El juez Moraes argumenta que tanto Jair como Eduardo Bolsonaro habrían buscado «instigar, inducir y colaborar» con autoridades del gobierno estadounidense para la adopción de «actos hostiles» hacia Brasil, incluyendo la imposición de un arancel del 50 % adicional a productos brasileños que entrará en vigor el 1 de agosto. Esta medida fue anunciada por Trump como represalia directa a lo que calificó como una «persecución política» contra su aliado brasileño, condicionando el levantamiento de la misma a la suspensión del juicio contra el expresidente.
En redes sociales, Eduardo Bolsonaro calificó la actuación del Supremo como «arbitraria y criminal», acusando a De Moraes de intentar silenciar sus denuncias ante la comunidad internacional. «Esto no afectará en absoluto mi lucha ni me hará desistir del compromiso que asumí con los brasileños: defender su libertad, incluso con mi vida si fuera necesario», escribió el diputado en su cuenta de X. «Solo descansaré cuando Alexandre de Moraes sea sancionado», añadió, subiendo aún más el tono de confrontación con el Poder Judicial brasileño.
Fotografía de archivo del diputado de la ultraderecha brasileña, Eduardo Bolsonaro, hijo del exmandatario Jair Bolsonaro en Buenos Aires (Argentina)
Como respuesta a las recientes medidas restrictivas impuestas por la Corte Suprema contra Jair Bolsonaro, el equipo de campaña de Donald Trump anunció también la suspensión de visados para varios magistrados del Supremo, profundizando una crisis diplomática sin precedentes entre ambos países.

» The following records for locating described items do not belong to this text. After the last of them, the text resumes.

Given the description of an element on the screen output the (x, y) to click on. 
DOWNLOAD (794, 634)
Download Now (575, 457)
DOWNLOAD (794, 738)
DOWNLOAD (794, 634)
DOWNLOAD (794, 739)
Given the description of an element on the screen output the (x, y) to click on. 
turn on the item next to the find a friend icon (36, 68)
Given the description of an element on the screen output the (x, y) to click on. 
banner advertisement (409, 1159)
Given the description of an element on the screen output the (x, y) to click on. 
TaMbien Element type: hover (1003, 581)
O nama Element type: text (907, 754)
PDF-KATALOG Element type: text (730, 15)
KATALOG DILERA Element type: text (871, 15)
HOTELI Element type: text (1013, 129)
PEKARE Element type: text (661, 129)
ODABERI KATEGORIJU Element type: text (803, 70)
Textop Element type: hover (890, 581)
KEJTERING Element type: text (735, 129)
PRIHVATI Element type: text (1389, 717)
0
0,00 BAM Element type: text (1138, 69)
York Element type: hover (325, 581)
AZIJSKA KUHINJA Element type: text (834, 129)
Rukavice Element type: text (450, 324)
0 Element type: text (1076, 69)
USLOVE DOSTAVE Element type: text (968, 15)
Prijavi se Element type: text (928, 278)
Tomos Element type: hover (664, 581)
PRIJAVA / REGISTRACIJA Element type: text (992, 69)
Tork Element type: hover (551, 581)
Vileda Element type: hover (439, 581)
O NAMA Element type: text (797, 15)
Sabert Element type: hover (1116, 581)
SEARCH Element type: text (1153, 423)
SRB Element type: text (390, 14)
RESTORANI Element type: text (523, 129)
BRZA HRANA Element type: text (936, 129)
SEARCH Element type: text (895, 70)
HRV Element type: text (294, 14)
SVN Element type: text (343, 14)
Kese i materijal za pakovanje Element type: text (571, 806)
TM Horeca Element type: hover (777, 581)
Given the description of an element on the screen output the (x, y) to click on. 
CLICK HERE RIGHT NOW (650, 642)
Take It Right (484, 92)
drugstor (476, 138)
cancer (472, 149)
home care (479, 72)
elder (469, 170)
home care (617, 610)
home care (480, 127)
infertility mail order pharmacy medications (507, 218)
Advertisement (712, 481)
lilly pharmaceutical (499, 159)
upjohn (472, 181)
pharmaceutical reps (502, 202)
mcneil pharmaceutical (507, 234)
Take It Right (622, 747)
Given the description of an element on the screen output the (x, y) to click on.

Esta medida se interpreta como un acto de presión directa por parte del expresidente estadounidense en favor de su aliado ideológico, quien enfrenta un proceso que podría llevarlo a una condena de hasta 40 años de prisión.
El conflicto, que combina ingredientes judiciales, diplomáticos y electorales, ha situado a Eduardo Bolsonaro en el centro de una tormenta institucional que trasciende las fronteras brasileñas. En el fondo, se debate no solo la responsabilidad penal de quienes intentaron alterar el orden democrático en Brasil, sino también la creciente internacionalización de las estrategias políticas de la derecha populista en América.